Très beau texte aussi que celui de Joëlle Wintrebert. « Te retrouver » est une variation sur le thème des rapports humains-machines, traité sur un mode profondément humain et touchant, celui d’un couple vieillissant, déséquilibré par la sénescence de l’un. D’apparence tout aussi classique, « La présence » de Claude Ecken se penche sur la traditionnelle rencontre avec une intelligence extra-terrestre. Mais sa prose, qui mêle personnages à l’authenticité palpable, développements scientifiques très techniques et compréhension inter-espèces aigue, a tout pour séduire. Thomas C. Durand, lui, suit la trace de l’absurde, à travers une histoire de fantasy décrivant une civilisation où le chapeau a un statut cardinal. Les recherches archéologiques pour tenter d’élucider ses origines sont un pied de nez aux priorités définies par certaines « élites » auto-proclamées. « The agony in the ectasy » de Sarah Doke évoque de manière très allusive et sans doute trop brève des êtres se nourrissant de musique. « T.H.R.A.C.E.S. », signé Christophe Dougnac, brosse un tableau intéressant du futur, une société du contrôle généralisé, incluant également celui des rêves, une brigade très spéciale étant chargée d’y intervenir afin de dissiper les cauchemars, obstacle à l’équilibre optimal de la main d’œuvre. Mais ce potentiel n’est que survolé, à travers le sort tragique d’un fils perdu dans les limbes pour avoir déployé tout son savoir-faire afin de sauver son père… De même, « Les 5 marques » de Baptiste Beaulieu explore un terrain prometteur, celui d’un fantastique nourri de complotisme, gravitant autour de ce trou noir que représente toujours la mort, mais le traitement manque en partie de robustesse.
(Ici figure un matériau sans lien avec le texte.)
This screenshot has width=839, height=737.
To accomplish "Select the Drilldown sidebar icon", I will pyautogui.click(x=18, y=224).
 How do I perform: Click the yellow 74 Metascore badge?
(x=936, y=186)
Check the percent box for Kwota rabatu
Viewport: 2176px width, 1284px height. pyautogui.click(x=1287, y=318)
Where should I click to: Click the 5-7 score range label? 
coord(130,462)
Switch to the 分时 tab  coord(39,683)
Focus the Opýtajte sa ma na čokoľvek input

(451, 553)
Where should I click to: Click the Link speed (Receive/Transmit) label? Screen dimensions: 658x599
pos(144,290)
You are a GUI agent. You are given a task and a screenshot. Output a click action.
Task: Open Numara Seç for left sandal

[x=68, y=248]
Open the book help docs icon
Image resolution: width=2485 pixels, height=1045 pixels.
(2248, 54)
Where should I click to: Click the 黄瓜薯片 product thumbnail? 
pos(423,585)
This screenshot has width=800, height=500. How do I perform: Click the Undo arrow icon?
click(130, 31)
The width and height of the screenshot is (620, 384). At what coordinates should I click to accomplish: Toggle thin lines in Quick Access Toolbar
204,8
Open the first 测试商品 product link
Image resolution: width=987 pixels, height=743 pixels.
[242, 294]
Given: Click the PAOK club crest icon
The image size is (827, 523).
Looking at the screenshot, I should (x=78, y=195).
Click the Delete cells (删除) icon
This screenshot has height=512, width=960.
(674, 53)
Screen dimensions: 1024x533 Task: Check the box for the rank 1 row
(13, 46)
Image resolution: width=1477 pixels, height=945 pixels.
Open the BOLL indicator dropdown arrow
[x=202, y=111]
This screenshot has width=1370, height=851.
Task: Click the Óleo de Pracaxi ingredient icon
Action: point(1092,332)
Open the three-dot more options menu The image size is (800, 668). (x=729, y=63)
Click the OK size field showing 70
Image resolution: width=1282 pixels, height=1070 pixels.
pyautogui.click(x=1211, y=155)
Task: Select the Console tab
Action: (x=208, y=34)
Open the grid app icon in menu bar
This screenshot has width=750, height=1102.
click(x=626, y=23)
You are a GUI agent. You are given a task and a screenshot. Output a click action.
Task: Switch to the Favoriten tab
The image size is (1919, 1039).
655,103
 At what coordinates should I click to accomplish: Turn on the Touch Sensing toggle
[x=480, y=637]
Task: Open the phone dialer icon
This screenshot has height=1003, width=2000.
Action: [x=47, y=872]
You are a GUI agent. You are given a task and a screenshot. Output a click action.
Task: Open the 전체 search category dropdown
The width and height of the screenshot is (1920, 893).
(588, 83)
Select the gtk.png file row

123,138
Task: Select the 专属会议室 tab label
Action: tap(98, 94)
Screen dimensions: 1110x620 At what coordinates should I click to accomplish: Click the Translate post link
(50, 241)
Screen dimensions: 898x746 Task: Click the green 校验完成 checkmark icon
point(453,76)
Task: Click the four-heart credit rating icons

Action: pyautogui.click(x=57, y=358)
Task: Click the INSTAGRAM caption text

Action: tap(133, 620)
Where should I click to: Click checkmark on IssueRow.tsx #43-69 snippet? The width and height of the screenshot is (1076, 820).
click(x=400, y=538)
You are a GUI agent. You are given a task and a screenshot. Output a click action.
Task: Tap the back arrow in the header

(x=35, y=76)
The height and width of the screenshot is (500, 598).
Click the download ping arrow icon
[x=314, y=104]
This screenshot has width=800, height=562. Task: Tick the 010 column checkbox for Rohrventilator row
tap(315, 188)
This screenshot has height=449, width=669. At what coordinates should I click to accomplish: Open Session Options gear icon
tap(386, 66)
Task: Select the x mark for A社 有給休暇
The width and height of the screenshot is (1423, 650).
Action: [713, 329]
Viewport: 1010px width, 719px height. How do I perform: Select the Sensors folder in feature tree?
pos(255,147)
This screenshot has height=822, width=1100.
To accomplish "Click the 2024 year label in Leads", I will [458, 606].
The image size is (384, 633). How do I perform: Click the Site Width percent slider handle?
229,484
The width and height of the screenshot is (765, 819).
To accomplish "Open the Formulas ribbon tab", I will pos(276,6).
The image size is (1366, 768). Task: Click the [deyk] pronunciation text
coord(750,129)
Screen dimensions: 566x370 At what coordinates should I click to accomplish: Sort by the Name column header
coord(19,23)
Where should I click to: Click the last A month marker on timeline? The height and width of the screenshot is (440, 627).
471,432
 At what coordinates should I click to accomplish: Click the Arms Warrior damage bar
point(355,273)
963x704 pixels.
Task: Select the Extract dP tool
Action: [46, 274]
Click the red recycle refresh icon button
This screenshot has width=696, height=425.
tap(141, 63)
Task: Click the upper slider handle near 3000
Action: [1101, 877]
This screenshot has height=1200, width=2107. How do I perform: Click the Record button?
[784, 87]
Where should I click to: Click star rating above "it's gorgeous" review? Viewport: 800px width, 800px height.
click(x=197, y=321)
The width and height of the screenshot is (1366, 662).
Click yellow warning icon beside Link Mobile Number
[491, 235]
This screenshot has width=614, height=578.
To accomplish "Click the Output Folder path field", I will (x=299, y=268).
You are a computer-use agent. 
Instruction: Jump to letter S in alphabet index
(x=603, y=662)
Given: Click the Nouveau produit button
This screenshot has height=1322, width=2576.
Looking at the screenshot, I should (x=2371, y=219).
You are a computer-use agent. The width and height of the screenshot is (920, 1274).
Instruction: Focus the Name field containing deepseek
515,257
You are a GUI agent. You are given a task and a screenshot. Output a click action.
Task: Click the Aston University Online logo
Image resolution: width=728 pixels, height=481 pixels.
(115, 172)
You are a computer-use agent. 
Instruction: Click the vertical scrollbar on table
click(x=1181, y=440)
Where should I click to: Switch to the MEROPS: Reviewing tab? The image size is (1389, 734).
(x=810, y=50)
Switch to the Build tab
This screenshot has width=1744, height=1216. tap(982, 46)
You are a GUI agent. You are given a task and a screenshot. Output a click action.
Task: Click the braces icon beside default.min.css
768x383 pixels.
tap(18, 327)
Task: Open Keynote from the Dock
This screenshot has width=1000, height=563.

Si l’on ajoute à toutes ces nouvelles deux essais stimulants, l’un d’Adelaïde Legrand sur les jeux, l’autre de Caroline de Benedetti sur le polar (et ses liens avec la science-fiction), ainsi que la préface d’Ariel Kyrou, auteur d’un essai incontournable chez le même éditeur (Dans les imaginaires du futur), on aura compris que ces Utopiales 20 constituent une lecture majoritairement roborative.